Nasza Loteria SR - pasek na kartach artykułów

Burza o ustawę medialną: konieczne zmiany czy Russia Today? [WIDEO]

Marcin Dobski, wideo: TVN24/x-news
Burza wokół ustawy medialnej w Sejmie
Burza wokół ustawy medialnej w Sejmie pixabay.com
Prawo i Sprawiedliwość mówi, że zmiany to konieczność, opozycja – że to Russia Today. A posłanka PiS Krystyna Pawłowicz najpierw wysyła dziennikarzy TVP do ojca Rydzyka na "resocjalizację", a później tłumaczy, że to był tylko... żart.

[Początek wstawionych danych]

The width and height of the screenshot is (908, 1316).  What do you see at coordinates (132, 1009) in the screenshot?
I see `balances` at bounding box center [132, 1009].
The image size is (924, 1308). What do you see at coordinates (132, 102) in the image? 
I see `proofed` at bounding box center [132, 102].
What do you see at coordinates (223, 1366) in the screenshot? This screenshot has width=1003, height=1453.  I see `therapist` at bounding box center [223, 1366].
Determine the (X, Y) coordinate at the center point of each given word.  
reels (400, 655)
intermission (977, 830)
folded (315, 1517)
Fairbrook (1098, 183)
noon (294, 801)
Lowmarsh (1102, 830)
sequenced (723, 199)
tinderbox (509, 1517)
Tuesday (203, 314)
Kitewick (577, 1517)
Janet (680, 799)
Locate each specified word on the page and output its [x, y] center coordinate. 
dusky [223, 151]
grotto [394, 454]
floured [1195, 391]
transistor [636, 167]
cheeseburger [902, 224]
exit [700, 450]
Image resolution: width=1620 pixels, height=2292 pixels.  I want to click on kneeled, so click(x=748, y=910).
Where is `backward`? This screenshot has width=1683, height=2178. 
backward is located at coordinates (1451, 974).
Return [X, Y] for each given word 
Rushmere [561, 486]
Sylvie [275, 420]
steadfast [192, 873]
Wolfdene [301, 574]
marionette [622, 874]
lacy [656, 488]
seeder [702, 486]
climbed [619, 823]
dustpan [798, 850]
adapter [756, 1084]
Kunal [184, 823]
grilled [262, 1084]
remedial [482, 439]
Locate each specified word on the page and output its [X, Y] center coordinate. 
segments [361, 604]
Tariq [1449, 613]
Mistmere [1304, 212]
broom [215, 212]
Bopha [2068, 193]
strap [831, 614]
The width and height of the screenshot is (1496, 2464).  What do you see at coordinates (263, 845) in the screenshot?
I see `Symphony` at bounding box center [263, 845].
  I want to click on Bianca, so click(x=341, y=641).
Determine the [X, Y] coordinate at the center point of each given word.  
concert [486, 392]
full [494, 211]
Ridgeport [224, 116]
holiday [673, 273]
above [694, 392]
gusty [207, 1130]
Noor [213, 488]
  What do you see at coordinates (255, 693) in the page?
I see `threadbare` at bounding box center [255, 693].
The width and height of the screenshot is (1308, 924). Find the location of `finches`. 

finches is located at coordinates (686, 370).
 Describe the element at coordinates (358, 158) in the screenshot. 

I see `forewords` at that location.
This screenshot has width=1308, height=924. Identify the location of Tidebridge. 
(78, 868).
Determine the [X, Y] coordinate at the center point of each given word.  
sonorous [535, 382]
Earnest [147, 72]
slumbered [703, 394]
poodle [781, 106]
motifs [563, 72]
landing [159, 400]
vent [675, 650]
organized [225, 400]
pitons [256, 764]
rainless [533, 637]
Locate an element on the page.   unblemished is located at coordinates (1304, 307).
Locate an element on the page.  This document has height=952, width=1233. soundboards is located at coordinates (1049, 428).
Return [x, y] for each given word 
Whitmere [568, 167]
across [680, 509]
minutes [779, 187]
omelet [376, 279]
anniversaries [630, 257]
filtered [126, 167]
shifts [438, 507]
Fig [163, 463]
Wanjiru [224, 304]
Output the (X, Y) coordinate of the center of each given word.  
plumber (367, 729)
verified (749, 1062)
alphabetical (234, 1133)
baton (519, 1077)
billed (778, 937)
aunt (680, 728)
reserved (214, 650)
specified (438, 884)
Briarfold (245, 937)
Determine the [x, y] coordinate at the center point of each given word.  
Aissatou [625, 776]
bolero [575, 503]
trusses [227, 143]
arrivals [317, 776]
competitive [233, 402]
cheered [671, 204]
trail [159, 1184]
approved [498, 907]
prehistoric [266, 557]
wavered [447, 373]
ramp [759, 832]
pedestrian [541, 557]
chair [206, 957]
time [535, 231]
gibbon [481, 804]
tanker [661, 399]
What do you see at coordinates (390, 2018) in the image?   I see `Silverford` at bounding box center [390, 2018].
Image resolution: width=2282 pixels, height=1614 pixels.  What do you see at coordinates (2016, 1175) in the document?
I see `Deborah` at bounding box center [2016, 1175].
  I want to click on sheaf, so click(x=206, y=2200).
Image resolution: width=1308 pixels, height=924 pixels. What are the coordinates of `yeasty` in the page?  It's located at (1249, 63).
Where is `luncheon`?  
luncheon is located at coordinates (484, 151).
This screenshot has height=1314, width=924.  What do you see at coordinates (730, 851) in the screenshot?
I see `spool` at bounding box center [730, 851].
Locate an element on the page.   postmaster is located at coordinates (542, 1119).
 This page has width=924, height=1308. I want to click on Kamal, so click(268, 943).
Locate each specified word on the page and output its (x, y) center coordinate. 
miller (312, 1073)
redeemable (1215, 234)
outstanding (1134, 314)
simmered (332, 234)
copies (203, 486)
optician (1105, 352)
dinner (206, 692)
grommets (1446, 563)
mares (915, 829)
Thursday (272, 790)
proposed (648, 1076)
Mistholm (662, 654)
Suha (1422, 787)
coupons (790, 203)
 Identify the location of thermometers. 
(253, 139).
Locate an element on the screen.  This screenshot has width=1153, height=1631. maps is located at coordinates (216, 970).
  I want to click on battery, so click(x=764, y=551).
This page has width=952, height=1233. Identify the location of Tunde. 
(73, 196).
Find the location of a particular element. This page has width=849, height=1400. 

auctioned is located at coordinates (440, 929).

"DRODZY WYBORCY. Dziś po południu uchwalimy "małą" ustawę o tvp i radio publicznym. Zmienimy ich władze. Za kilka dni będą już uczciwe przekazy informacyjne. Wyborcy dowiedzą się wreszcie, co robi dla nich rząd, Sejm i Prezydent, których wybrali. Pani J. Dobrosz-Oracz, p. Kraśko, p. Lewicka, p. Tadla, oboje Lisowie i reszta kłamczuchów dostaną skierowanie na kursy medialne resocjalizacyjne do Wyższej Szkoły Kultury Społecznej i Medialnej do Torunia. Wykłady poprowadzi Ojciec Dyrektor. Taryfy ulgowej nie będzie. Pompki i przebieżki medialne z plecakami. Pod górkę. Osobne cele rozmyślań. Szkolenie do skutku - taki wpis pojawił się w środę, 30 grudnia, w nocy na profilu facebookowym Krystyny Pawłowicz, posłanki PiS.

7 godzin później posłanka wycofała się z nich tłumacząc, że to był... żart: "UWAGA, UWAGA, wskazówka interpretacyjna dla wystraszonych przegranych w ostatnich wyborach i dla TVN: poniższy mój post jest ŻARTEM."

Ustawa medialna autorstwa PiS, choć jeszcze w całości niegotowa, została włączona do rozpatrzenia podczas wtorkowych obrad. Opozycja grzmi, że to ustawa kadrowa, bo dotyczy jedynie zmian kadrowych w Telewizji Polskiej i Polskim Radiu.

Projekt, złożony w Sejmie w poniedziałek późnym wieczorem, dotyczy jedynie zmian we władzach mediów publicznych. „W pierwszym kroku zmieniamy zasady wyboru władz telewizji publicznej i Polskiego Radia. W drugim przyjęta zostanie ustawa o Mediach Narodowych, zmieniająca ustrój mediów publicznych i zasady ich finansowania” – napisał na Facebooku Krzysztof Czabański, pełnomocnik rządu ds. reformy mediów publicznych. Filarami mediów narodowych mają być instytucje, które nie są spółkami akcyjnymi, a którym zostaną zapewnione stabilne źródła finansowania.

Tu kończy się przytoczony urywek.